Hyland suffered multiple wounds and severe burns on his hands and face. Of his entire squad, he was the only one to survive. "I think it's a basic part of humanity, the will to stay alive. No matter how severely injured, we will fight for life." It would be nine long months after the attack before Hyland would even get out of the hospital.
Robert Kinzler, current president of the Hawaii Pearl Harbor Survivors Association chapter, was not at Pearl Harbor when the bombs began to fall. He was stationed at Schofield Barracks. His vantagepoint was a few miles from the inferno in the harbor, but the experience was nonetheless gripping. "I remember the sound of the first bombs hitting Wheeler Airfield. There were 353 planes in the air that day but I only remember hearing one," said Kinzler.
"We had to pass Pearl Harbor to get to our battle station across town, at Roosevelt High School, and we could see huge columns of thick black smoke and deep orange flames rising up from Pearl Harbor," continued Kinzler. "We felt totally powerless and we began to wonder about an invasion. We started to wonder whether it would hurt more to be shot by a 25-caliber bullet from a Japanese weapon, than our own 30 caliber rifles. When you're 19 and facing such things, your mind goes to a strange place."

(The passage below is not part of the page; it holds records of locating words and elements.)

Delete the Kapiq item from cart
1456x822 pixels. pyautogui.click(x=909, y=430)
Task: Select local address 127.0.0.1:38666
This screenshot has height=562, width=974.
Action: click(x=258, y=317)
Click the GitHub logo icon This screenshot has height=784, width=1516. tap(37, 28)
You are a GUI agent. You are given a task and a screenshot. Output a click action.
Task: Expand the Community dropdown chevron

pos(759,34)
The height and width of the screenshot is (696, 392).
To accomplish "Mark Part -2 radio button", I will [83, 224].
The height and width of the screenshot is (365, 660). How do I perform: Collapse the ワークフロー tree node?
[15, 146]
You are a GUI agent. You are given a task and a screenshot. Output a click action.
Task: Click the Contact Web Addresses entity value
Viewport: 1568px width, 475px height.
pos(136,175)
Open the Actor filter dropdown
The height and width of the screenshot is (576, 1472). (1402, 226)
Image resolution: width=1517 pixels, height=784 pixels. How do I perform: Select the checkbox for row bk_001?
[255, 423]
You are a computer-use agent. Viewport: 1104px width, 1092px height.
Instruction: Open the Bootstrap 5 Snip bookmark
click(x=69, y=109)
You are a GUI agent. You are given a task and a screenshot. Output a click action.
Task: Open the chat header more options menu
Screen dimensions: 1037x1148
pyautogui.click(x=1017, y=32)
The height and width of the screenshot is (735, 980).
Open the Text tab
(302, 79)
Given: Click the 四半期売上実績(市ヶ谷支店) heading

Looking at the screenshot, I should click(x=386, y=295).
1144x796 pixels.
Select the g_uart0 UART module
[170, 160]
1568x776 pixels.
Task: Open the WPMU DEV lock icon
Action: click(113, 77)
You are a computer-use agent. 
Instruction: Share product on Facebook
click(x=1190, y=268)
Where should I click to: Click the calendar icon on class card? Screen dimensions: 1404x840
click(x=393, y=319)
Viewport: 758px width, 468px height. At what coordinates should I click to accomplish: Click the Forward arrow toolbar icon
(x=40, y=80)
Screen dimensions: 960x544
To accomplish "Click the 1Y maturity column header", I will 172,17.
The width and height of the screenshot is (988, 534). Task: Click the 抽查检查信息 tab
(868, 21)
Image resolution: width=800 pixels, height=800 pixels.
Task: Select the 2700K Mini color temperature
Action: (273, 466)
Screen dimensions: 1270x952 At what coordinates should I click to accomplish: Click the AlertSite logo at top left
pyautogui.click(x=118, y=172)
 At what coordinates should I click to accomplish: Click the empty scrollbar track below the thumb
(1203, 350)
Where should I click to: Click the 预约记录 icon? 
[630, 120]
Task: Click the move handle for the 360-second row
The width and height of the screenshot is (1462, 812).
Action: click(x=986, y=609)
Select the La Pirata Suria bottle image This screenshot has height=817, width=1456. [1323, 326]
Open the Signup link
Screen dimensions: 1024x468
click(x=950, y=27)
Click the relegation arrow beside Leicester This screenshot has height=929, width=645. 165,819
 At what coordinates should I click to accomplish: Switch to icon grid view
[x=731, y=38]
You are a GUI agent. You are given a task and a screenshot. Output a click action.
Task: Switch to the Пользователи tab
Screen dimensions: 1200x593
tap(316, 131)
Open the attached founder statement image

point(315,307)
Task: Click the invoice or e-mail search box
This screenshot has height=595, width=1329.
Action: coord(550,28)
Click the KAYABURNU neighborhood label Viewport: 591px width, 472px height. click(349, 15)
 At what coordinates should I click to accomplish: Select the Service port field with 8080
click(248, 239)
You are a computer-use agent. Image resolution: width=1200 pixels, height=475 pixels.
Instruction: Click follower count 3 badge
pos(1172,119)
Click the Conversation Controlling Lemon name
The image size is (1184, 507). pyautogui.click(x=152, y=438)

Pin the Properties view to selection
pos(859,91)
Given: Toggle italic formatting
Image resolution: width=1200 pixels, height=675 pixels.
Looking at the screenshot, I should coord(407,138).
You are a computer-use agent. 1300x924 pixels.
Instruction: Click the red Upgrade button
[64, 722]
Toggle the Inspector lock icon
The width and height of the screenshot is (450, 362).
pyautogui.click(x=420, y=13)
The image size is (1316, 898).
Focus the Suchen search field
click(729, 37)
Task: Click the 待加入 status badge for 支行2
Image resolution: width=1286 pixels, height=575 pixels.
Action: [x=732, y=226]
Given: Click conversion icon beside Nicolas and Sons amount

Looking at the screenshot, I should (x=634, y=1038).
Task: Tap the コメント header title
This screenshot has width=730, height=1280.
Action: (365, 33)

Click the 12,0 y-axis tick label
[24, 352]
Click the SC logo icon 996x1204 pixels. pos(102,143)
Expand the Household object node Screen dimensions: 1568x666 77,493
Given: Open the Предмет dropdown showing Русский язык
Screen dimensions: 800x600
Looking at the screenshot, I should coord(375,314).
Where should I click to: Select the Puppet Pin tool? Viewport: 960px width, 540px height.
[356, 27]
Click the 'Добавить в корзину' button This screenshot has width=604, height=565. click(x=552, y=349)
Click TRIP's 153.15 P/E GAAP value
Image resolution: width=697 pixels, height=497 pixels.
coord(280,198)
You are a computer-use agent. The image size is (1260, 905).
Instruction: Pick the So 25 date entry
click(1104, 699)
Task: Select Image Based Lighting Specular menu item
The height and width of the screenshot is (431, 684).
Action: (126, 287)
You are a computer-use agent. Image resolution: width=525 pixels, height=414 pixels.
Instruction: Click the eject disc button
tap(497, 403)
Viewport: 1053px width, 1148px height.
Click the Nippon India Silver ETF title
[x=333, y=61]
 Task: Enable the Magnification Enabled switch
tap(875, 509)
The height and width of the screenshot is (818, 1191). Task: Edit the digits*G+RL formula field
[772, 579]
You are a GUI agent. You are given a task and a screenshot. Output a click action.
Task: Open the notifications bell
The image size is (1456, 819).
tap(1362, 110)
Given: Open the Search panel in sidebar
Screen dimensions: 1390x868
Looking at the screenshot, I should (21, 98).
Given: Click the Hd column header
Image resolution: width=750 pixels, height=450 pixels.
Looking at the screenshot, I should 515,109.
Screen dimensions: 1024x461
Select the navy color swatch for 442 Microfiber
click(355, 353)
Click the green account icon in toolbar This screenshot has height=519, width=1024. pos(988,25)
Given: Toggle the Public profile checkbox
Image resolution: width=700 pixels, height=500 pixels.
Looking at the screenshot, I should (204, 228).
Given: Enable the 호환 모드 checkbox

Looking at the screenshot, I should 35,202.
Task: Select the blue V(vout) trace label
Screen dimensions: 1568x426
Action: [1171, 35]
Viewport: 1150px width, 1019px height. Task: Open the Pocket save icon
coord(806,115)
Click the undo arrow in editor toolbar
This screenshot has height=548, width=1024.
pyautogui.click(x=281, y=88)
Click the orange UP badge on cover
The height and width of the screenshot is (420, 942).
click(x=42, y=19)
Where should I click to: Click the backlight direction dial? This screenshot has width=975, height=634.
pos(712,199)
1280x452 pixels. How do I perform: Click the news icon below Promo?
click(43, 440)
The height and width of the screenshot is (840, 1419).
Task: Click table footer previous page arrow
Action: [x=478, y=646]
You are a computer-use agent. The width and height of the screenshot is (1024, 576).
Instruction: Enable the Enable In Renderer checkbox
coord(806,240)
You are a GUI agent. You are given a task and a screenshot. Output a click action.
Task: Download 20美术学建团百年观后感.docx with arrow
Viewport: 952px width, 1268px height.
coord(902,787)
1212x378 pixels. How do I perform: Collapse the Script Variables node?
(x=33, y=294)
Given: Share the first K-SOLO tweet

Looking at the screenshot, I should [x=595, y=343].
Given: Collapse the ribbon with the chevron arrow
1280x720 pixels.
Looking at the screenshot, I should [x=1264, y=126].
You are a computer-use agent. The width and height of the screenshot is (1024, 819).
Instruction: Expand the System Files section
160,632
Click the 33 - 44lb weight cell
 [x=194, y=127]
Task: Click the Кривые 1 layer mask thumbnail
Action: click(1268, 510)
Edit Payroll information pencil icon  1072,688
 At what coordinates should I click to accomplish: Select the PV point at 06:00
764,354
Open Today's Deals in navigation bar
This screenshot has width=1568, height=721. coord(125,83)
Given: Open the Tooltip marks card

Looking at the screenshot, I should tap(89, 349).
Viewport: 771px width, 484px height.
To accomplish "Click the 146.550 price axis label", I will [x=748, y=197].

For each of these men and the others, who join them in the ranks of survivors, Pearl Harbor is more than a day that will live in infamy. It was an event that completely redefined their lives, and left them wrestling the immutable question—"why me?" With a catch in his throat, Richard Fiske sums it up with eloquent simplicity; "I pray every day because the good Lord was with us."
We are fortunate to have these men in our midst. They enrich us with a deep sense of duty, honor and country; and, they teach us valuable lessons about courage, fear, war, peace, anger and forgiveness.
Did You Know?
The bond between USS Arizona shipmates went beyond being comrades; there were 37 sets of brothers assigned to the USS Arizona on December 7, 1941.